Pipelines carrying crude oil to ports in British Columbia may spell bad news for salmon, according to a new University of Guelph-led study.
Exposure to an oil sands product – diluted bitumen – impairs the swimming ability and changes the heart structures of young salmon.
The research will be published in the journal Environmental Toxicology and Chemistry, and is available online now.
It’s a timely finding, says U of G post-doctoral researcher and lead author Sarah Alderman.
The National Energy Board (NEB) recently approved the controversial Trans Mountain pipeline expansion project; the federal government is expected to make a final decision by December.
The pipeline stretches from Edmonton to Burnaby B.C. The expansion would double the volume of oil sands products reaching the Pacific coast. It’s just one of several trans-Canada pipelines on the NEB’s review list.
“The Trans Mountain pipeline already carries diluted bitumen through the Fraser River watershed and this is prime salmon habitat,” Alderman said.

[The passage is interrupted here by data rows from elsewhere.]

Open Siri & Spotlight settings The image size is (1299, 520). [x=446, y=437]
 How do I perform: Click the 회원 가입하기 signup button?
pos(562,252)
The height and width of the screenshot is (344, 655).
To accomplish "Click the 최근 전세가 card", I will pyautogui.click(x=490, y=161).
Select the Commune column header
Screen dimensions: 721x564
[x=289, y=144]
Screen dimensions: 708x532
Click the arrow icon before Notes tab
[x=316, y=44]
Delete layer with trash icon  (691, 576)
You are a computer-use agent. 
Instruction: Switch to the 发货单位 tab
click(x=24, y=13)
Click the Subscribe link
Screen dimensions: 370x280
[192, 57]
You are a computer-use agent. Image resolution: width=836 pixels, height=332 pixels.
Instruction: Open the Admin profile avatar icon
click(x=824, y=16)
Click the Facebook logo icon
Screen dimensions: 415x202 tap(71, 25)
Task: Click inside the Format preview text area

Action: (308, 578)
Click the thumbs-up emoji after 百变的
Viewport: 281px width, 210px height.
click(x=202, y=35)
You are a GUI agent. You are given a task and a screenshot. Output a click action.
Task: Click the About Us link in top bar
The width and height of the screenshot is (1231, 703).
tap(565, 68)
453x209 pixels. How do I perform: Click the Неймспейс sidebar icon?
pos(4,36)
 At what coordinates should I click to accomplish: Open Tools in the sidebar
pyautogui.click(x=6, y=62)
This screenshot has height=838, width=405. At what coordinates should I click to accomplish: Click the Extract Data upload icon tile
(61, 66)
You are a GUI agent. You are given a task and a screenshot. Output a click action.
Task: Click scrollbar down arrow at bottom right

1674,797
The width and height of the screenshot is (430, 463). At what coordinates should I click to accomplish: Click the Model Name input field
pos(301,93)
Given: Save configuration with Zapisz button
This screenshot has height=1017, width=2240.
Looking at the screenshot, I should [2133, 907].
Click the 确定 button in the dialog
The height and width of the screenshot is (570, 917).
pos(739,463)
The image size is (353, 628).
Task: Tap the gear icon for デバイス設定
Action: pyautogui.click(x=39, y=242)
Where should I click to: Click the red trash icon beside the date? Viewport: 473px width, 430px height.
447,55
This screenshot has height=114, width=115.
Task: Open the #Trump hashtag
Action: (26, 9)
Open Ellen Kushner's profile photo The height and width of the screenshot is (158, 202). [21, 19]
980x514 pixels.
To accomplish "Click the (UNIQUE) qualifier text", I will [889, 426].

Working with colleagues at Simon Fraser University and the University of British Columbia, Alderman exposed fish to small amounts of diluted bitumen for up to four weeks.
She found that salmon under the highest concentration of diluted bitumen suffered a 10 per cent reduction in swimming performance.
“This may not seem like much, but to a young salmon about to head out to the ocean, it’s huge,” Alderman said.
“These fish are swimming all-out for hours each day, travelling up to 1,000 kilometres to reach the Pacific, and they need a strong heart to do this.”
Exposure conditions used in the study are in line with a pipeline failure scenario, Alderman said. She added that month-long exposures are conceivable, given the landscape challenges of the Pacific coast.
Bitumen extracted from the Canadian oil sands is transported by pipeline for processing into petroleum products.
The researchers found it has an effect even when the exposure range was in the parts per billion — close to what is allowed in drinking water.
“This is a drop in the bucket and a fraction of the contaminant level measured in the Gulf of Mexico following the BP oil spill in 2010,” Alderman said.
At U of G, she works with integrative biology professor Todd Gillis, principal investigator of a $430,000 Fisheries and Oceans Canada project on bitumen exposure.
The more diluted bitumen encountered by fish, and the longer their exposure, the greater the effect on their health and fitness, Alderman said.
“What our study really says is before you build any more pipelines through salmon habitat, you need to make sure that you’re building pipelines to the highest possible standard, that you can quickly detect any leaks in the system, and that you have rapid and thorough spill response procedures.”